Last Updated on August 17, 2023
The movie Tetris, released on March 31st by Apple TV+, has recently become the focus of a copyright lawsuit filed in the New York feral court.
Daniel Ackerman, editor-in-chief of Gizmodo and author of the book “The Tetris Effect,” claims the “Tetris” movie was adapted from his work without his knowledge, consent or authorization.
Plaintiff Ackerman states that the film is “substantially similar in almost all material aspects,” to his book from several years before and is seeking compensatory and punitive damages thought to equal at least 6% of the film’s US$80m production budget.
He alleges that he sent his book The Tetris Effect to the Tetris Company in 2016, prompting them to firstly copy it for the movie, followed by threats to sue him if he pursued his own film or television spin-offs.
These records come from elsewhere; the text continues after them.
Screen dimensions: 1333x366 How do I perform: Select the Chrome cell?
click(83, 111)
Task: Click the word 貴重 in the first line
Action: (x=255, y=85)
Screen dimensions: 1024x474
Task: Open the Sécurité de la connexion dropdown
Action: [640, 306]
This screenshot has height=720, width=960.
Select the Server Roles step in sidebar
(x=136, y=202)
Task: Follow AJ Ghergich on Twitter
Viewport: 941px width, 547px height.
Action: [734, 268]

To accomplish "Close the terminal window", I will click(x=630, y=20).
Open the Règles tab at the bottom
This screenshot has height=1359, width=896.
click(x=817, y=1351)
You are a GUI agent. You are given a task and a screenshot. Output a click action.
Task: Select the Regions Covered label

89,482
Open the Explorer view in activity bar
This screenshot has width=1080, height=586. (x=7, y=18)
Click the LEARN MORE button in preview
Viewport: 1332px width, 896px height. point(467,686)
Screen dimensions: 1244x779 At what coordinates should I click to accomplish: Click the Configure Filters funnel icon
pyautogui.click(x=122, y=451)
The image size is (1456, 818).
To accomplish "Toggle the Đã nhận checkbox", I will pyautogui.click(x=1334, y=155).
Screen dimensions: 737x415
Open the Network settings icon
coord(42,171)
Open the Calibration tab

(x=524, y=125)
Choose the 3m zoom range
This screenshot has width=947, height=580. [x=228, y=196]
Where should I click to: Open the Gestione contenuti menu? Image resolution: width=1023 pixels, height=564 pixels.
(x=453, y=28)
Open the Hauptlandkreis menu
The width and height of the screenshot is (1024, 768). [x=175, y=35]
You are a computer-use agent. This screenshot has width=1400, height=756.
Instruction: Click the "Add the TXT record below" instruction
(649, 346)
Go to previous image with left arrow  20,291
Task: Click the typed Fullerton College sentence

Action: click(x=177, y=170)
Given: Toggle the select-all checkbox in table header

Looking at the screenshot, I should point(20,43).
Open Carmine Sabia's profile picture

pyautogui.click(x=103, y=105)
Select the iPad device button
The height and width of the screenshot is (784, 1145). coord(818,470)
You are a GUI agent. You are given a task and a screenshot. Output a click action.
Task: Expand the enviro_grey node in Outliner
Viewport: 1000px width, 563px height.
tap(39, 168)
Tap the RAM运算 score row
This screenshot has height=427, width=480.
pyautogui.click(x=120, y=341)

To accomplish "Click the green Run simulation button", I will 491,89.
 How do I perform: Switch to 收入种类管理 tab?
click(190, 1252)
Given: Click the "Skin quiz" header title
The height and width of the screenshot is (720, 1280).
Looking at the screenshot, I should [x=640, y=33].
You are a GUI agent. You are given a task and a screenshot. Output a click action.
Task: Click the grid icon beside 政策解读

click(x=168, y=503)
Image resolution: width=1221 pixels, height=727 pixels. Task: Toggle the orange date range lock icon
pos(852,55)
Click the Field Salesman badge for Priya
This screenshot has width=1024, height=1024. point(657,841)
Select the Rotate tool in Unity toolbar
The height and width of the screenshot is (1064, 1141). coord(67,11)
Ackerman’s attorney, Kevin Landau, said that the lawsuit “aims to right a wrong and provide the respect and justice to the work, diligence and ownership of someone who is entitled to such respect and acknowledgement under the law”.
An origin story for the game set in 1998, starring Kingsman’s Taron Egerton, Tetris is inspired by true events, whereby Henk Rogers risked his life travelling to the Soviet Union to outsmart the KGB and bring Tetris to the masses.